EXTRACT PROVIDED:
────────────────
GROUNDWATER


(Potable Water Supply)

Precipitation is the ultimate source of all fresh water on the Eastern Shore of Virginia, whether the source is groundwater obtained from Aquifers which have been recharged by precipitation or surface water obtained from ponds or streams which capture and carry precipitation runoff. The water that the Town of Parksley, Accomack and Northampton Counties residents rely on for their everyday needs comes from groundwater.

Potable Water (Miriam-Webster®)

Potable:

"A liquid that is suitable for drinking water.The liquid that descends from the clouds as rain, forms streams, lakes, and seas, and is a major constituent of all living matter and that is an odorless, tasteless, very slightly compressible liquid oxide of Hydrogen H2O which appears bluish in thick layers, freezes at 0° C and boils 100° C; has a maximum density at 4° C and high specific heat; is feebly ionized to Hydrogen and Hydroxyl ions and is a poor conductor of electricity and is a good solvent."

Groundwater:

"Is a commodity that is not completely understood and is taken for granted. It is always there when the faucet is turned on. However, it is often said that the water table is depleting. The probable cause is over-pumping and misuse. The groundwater beneath the Town of Parksley, Accomack and Northampton Counties is discussed below.

To understand the groundwater, we must ask the following questions:

1.Where does the water come from that Parksley uses?

2.How does the water get to the Town of Parksley?
────────────────
INFORMATION SHOWN:
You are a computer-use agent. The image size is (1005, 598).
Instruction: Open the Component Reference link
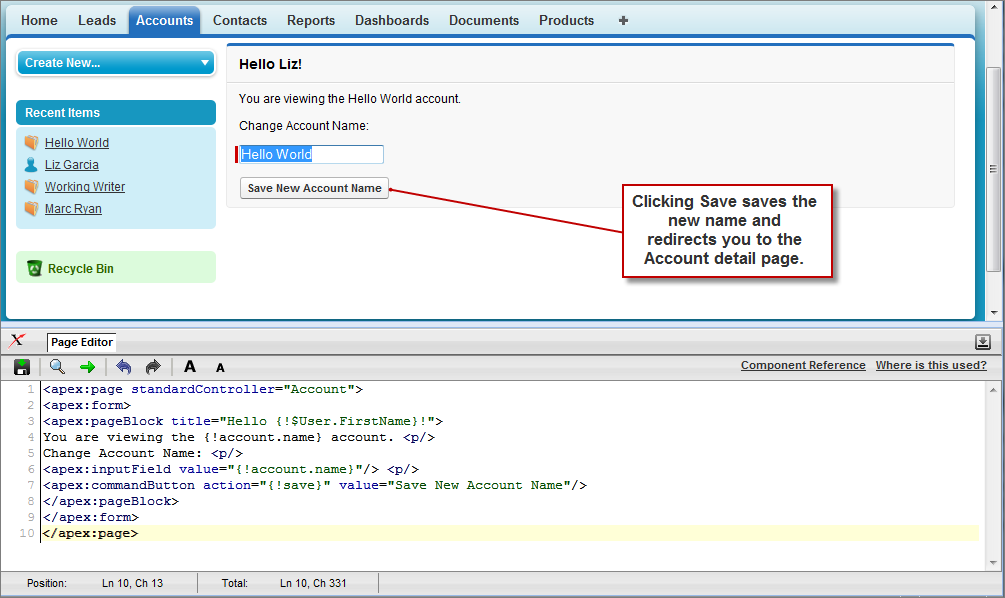(803, 365)
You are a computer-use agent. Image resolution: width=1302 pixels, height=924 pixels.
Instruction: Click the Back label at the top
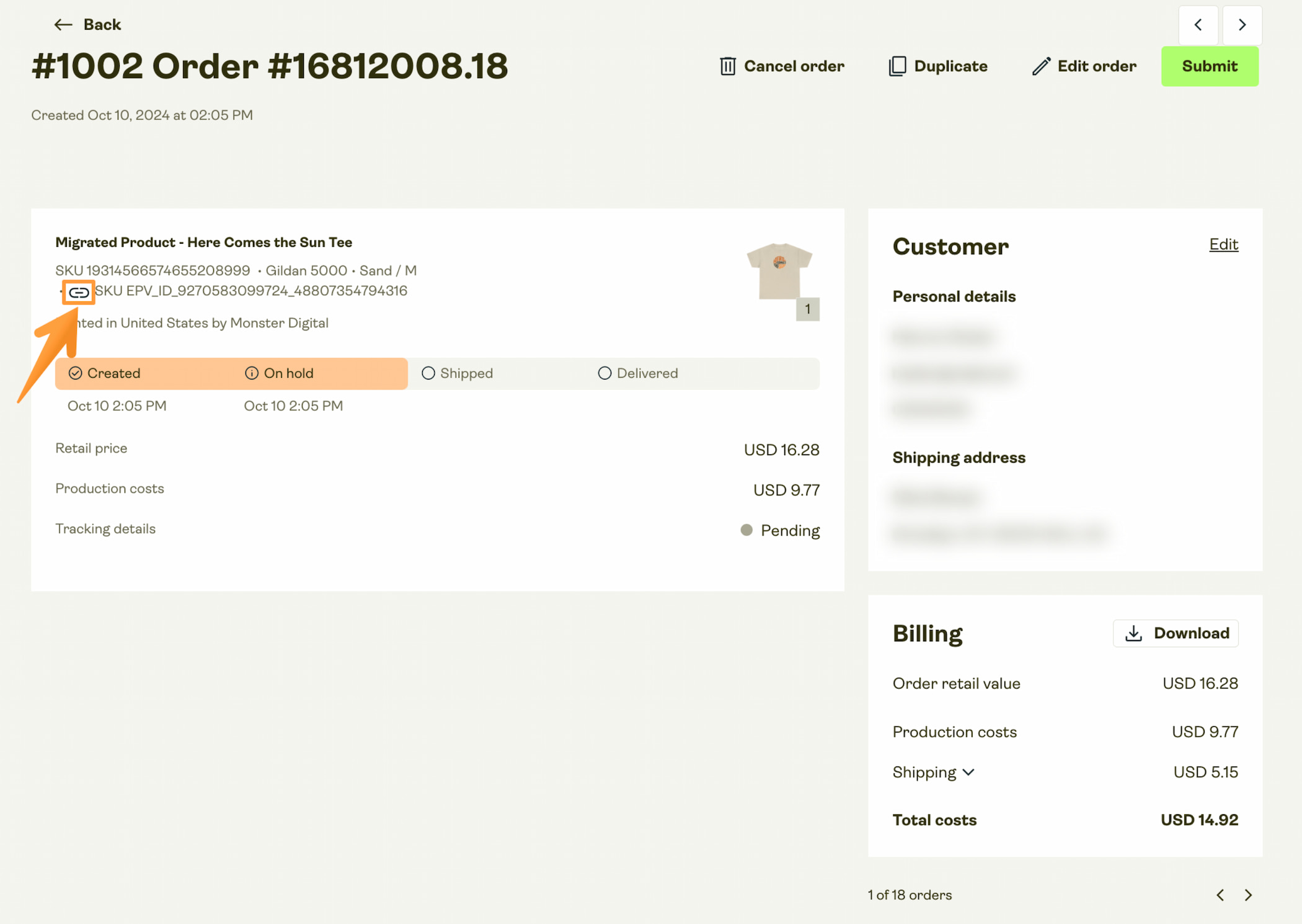pos(102,25)
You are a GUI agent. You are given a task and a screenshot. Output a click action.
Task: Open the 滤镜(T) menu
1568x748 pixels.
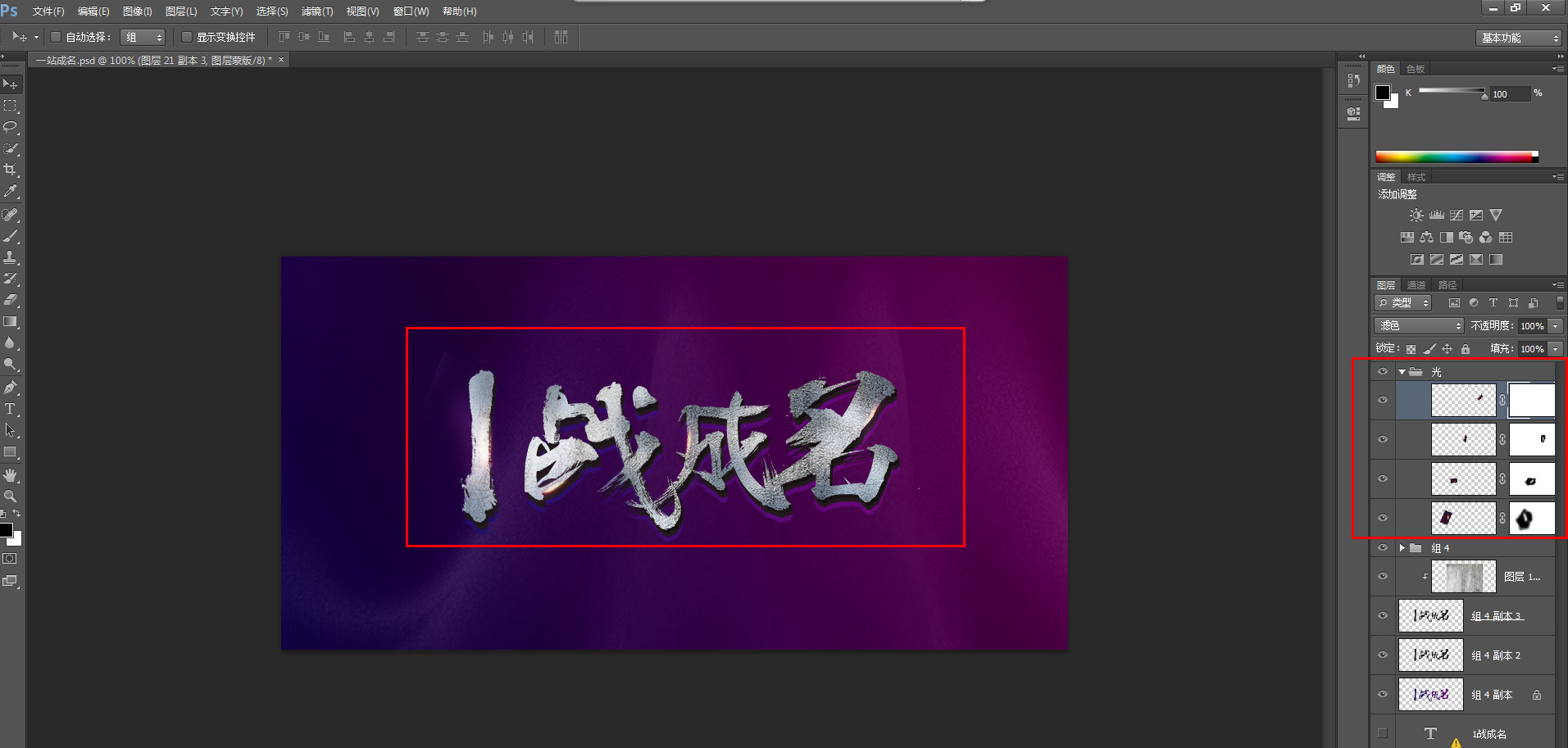click(316, 11)
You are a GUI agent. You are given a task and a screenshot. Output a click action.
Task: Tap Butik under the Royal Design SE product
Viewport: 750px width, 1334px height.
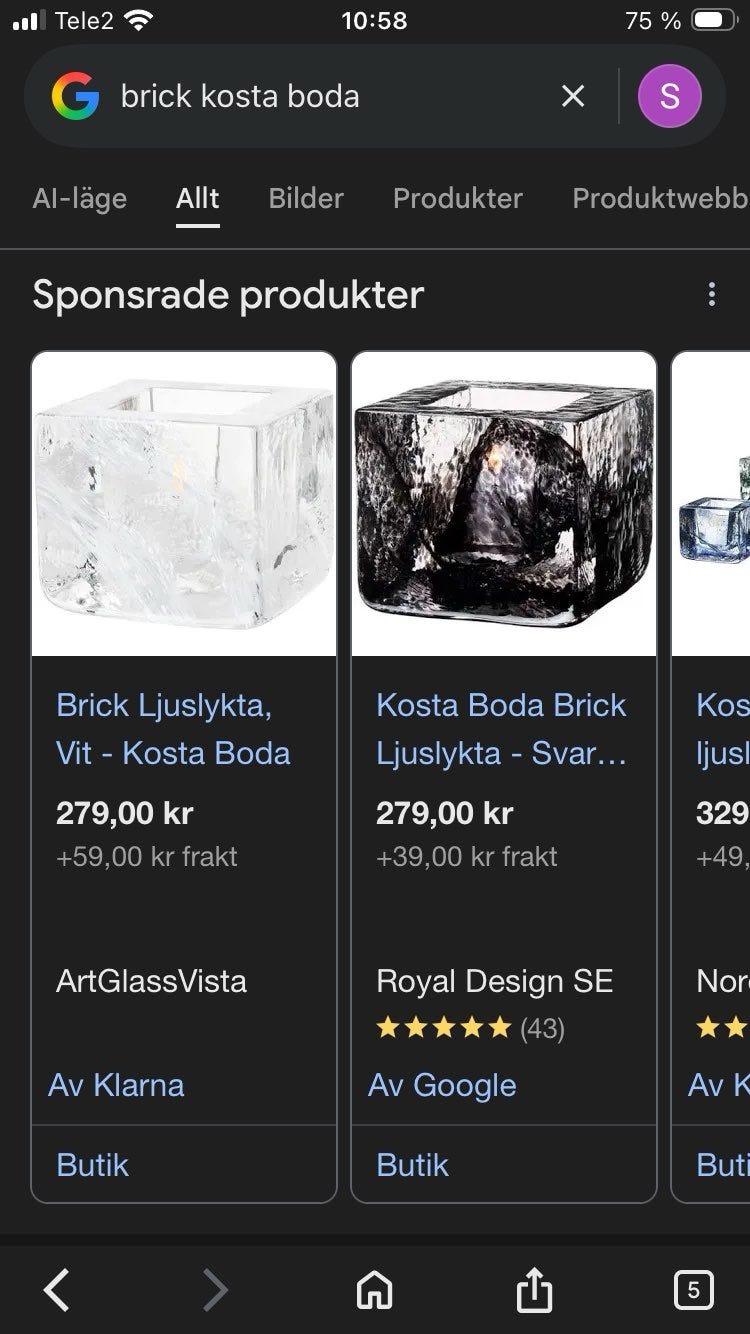click(x=412, y=1165)
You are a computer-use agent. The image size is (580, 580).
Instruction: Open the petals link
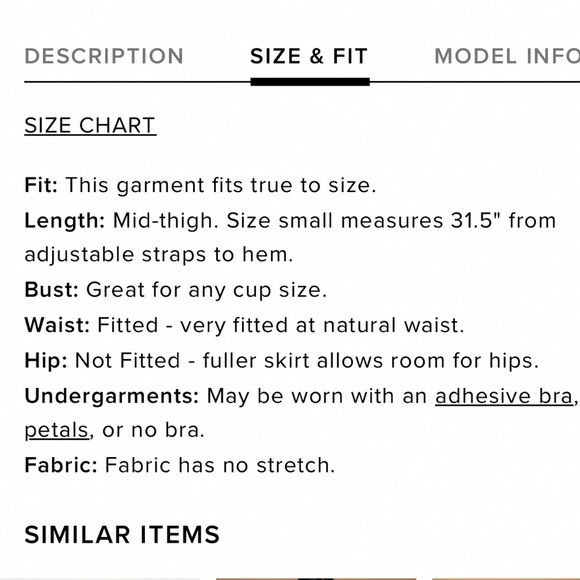pos(57,430)
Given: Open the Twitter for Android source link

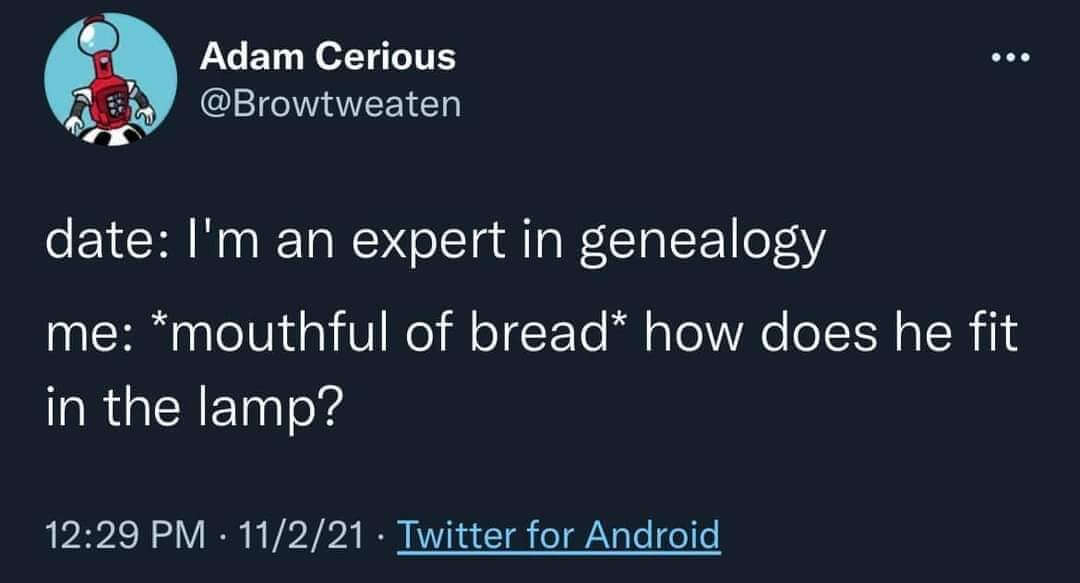Looking at the screenshot, I should [x=559, y=535].
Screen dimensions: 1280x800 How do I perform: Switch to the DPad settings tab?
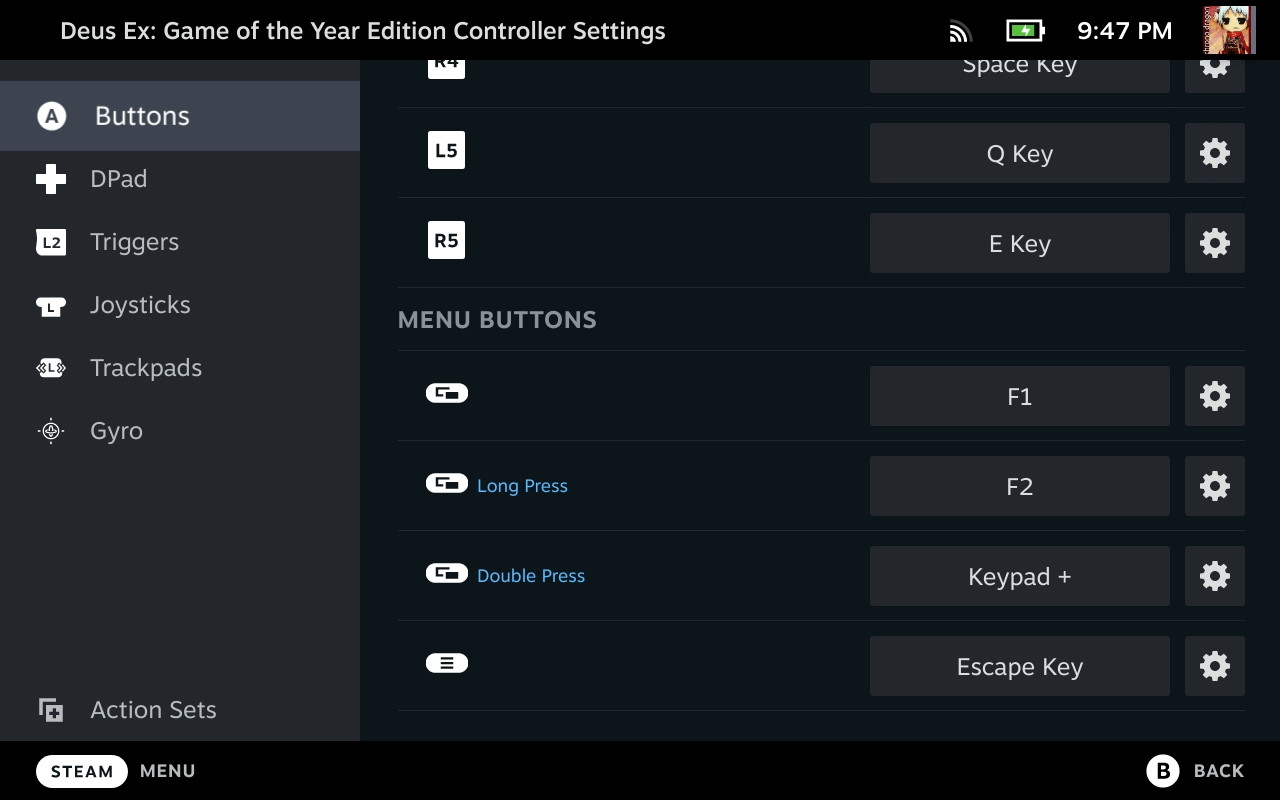tap(118, 179)
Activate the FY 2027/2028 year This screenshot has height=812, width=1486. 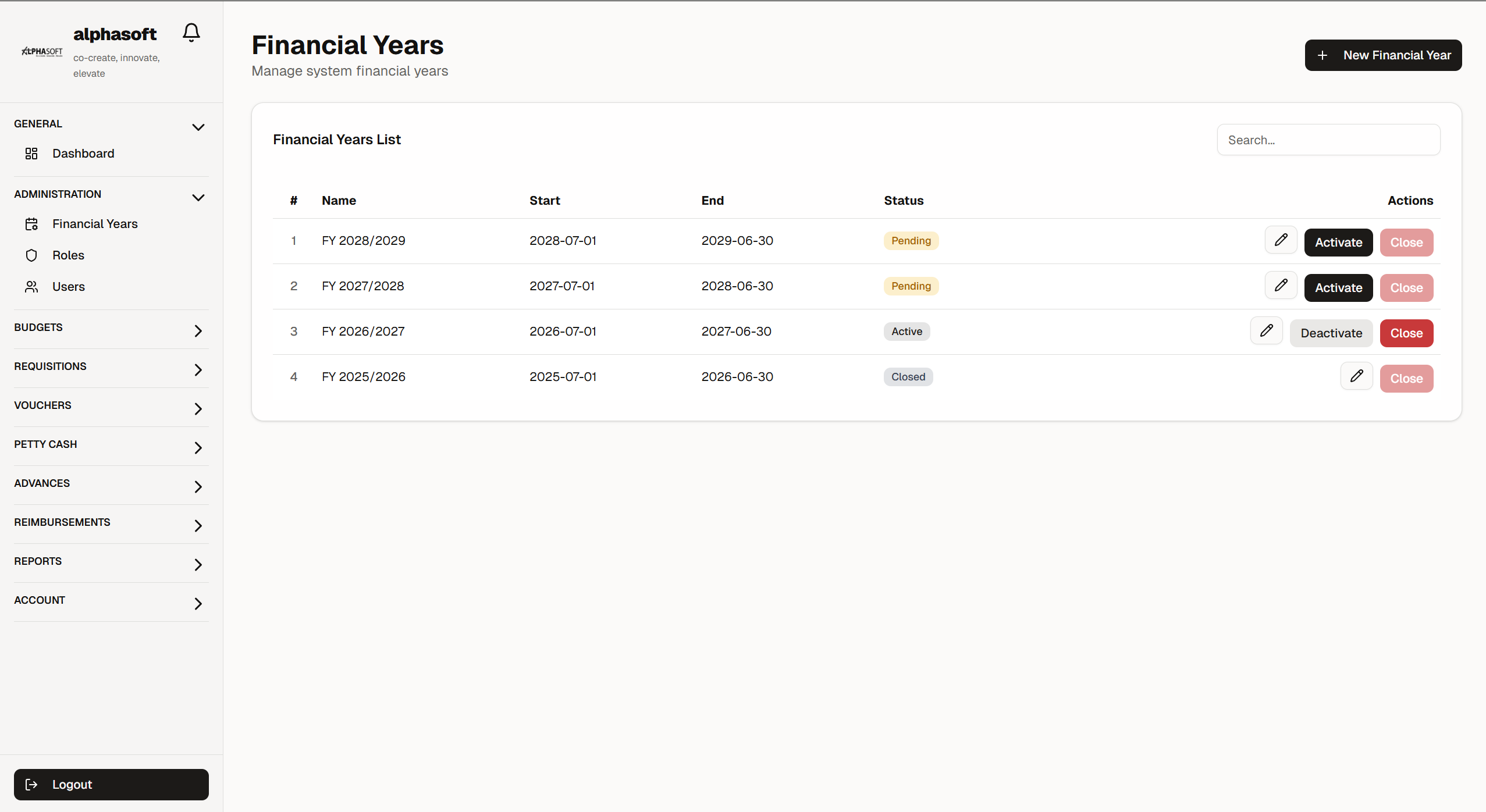tap(1338, 288)
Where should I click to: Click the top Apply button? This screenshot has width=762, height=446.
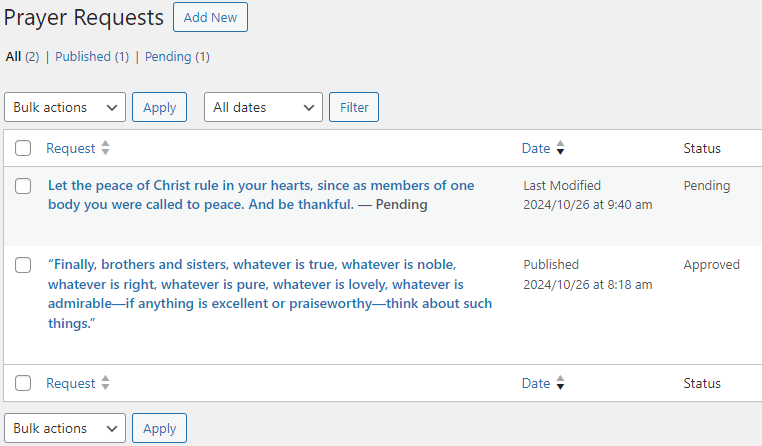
────────────────
TASK GOAL:
According to the groundwater text, what is the ultimate source of all fresh water on the Eastern Shore of Virginia? The items above come from a separate source unrelated to the groundwater text.

RESPONSE TO THE TASK:
Precipitation.